Deep accèss to local coordinates

paboyle commented 4 years ago

Hello,

CUDA gives access to threadIdx.x and blockIdx deep in the application as a thread specific global variable, without passing it around from the top level kernel as arguments.

This is semantically different to SyCL.

However we noted internally that SyCL uses

__spirv_BuiltInGlobalInvocationId

There are two good reasons to expose and document accessors for invocationId.

i) Compatability with CUDA semantics. I will have to globally rewrite 200k lines of code

ii) [even better] I am building my application with two levels of parallelism. a) loop level b) vector level

On my SyCL prototype www.github.com/paboyle/GridBench I'm using compiler vector attributes to get good performance on CPU and GPU.

Kernels that may be offloaded go through a

"coalescedRead / coalescedWrite "

Internal interface.

The API if compiling for device SYCL_DEVICE_ONLY, returns a scalar for "this" SIMD lane. The API if compiling for CPU returns the vector.

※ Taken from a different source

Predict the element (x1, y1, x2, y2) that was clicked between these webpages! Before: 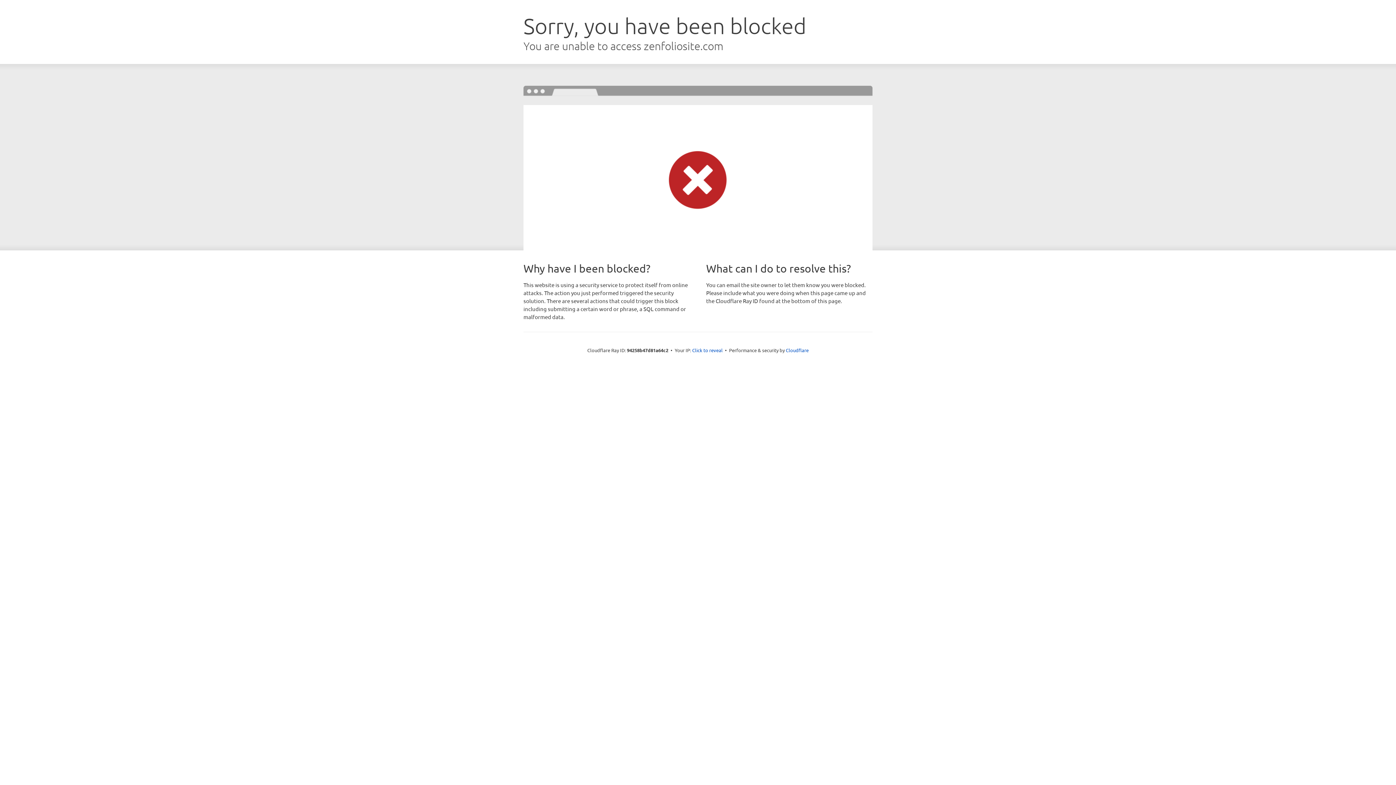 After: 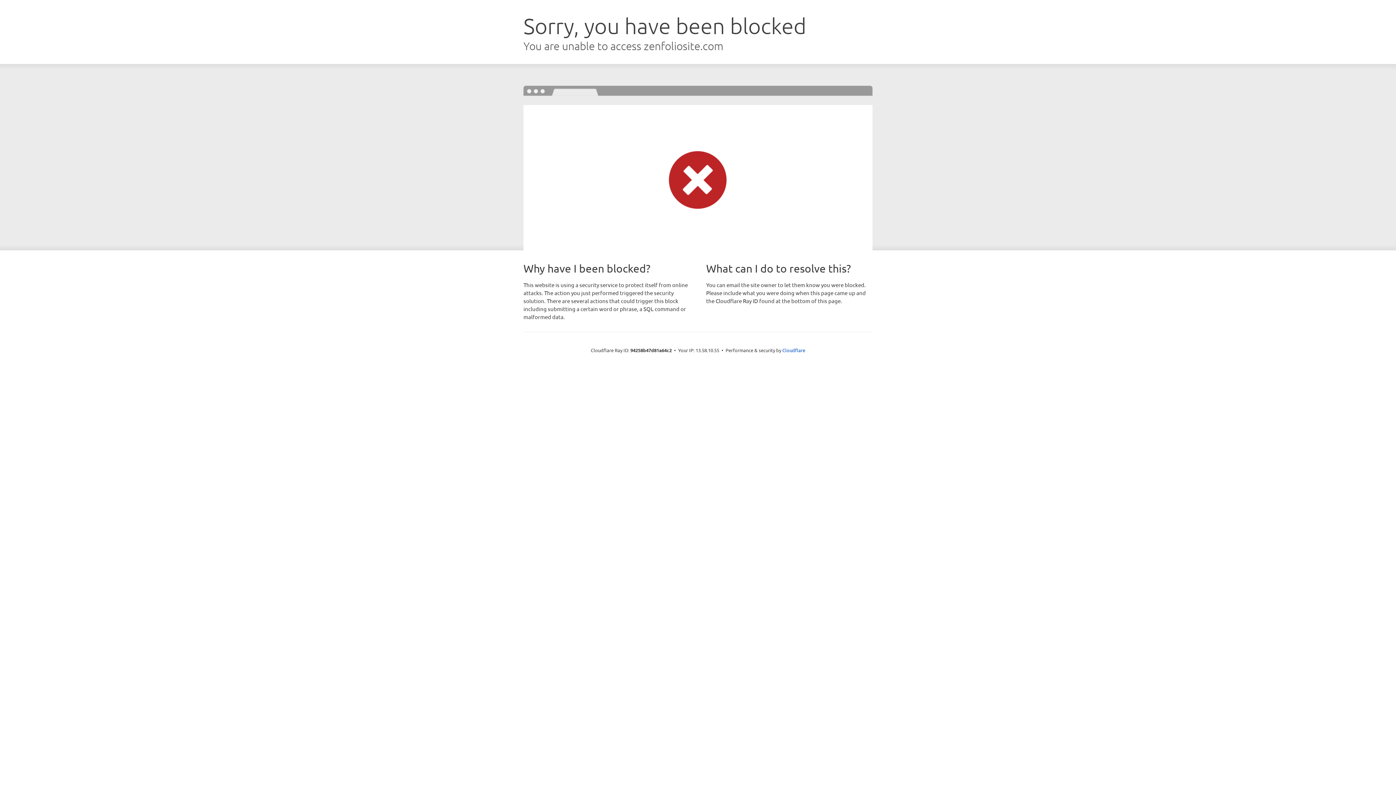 Action: bbox: (692, 346, 722, 353) label: Click to reveal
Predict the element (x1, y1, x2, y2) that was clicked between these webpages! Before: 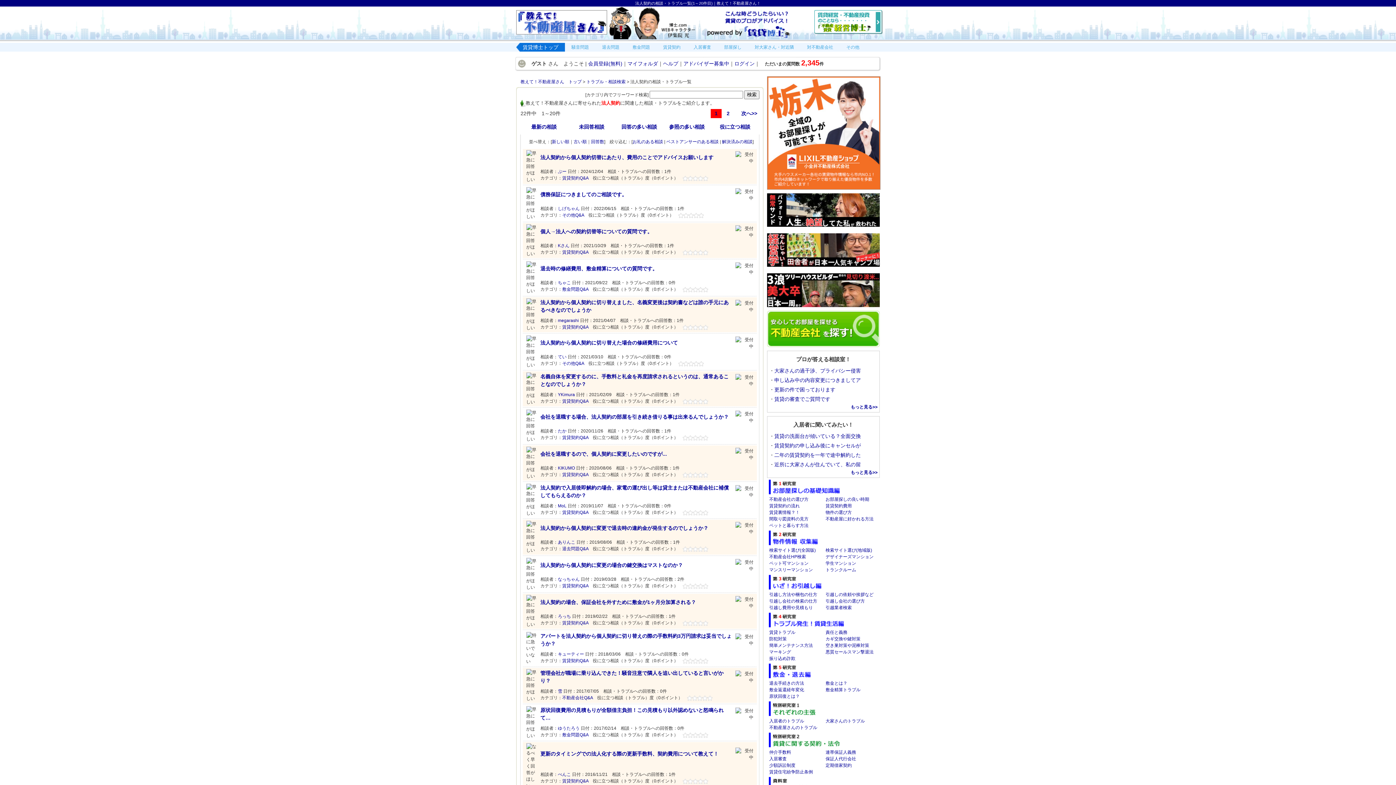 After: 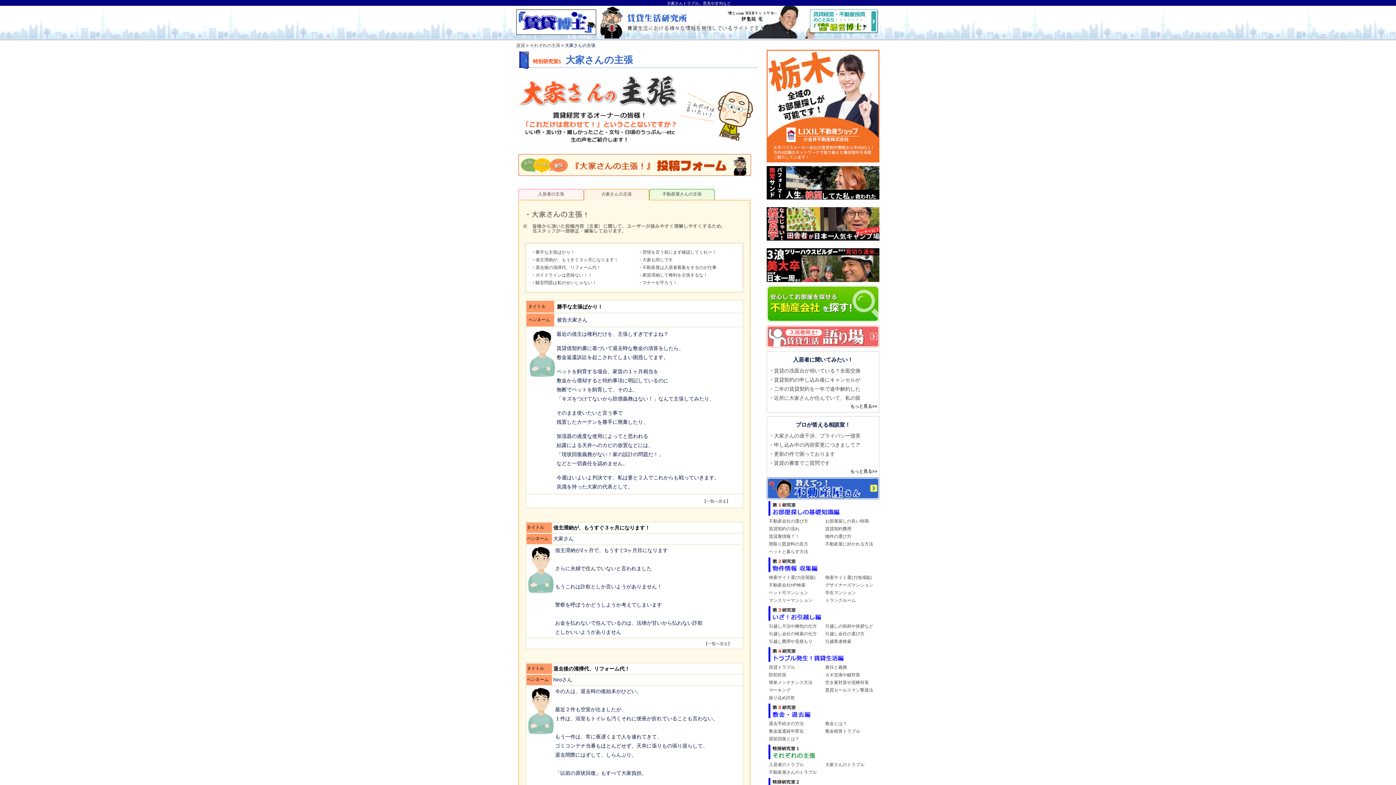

This way I code both VECTOR SIMD and GPU SIMT in a single code, and gives me both SIMD vectorisation on host code, and SIMT coalescing on device code.

That requires the "coalescedRead" function to find out/know what SIMD lane it is to operate on, but only if the compile target is GPU.

This is best done with implicit rather than passed access to the SIMD lane.

I gave a poster on this at the ECP conference in Houston in Feb.

AlexeySachkov commented 4 years ago

@Pennycook, @rolandschulz, @mkinsner: FYI

keryell commented 4 years ago

CUDA gives access to threadIdx.x and blockIdx deep in the application as a thread specific global variable, without passing it around from the top level kernel as arguments.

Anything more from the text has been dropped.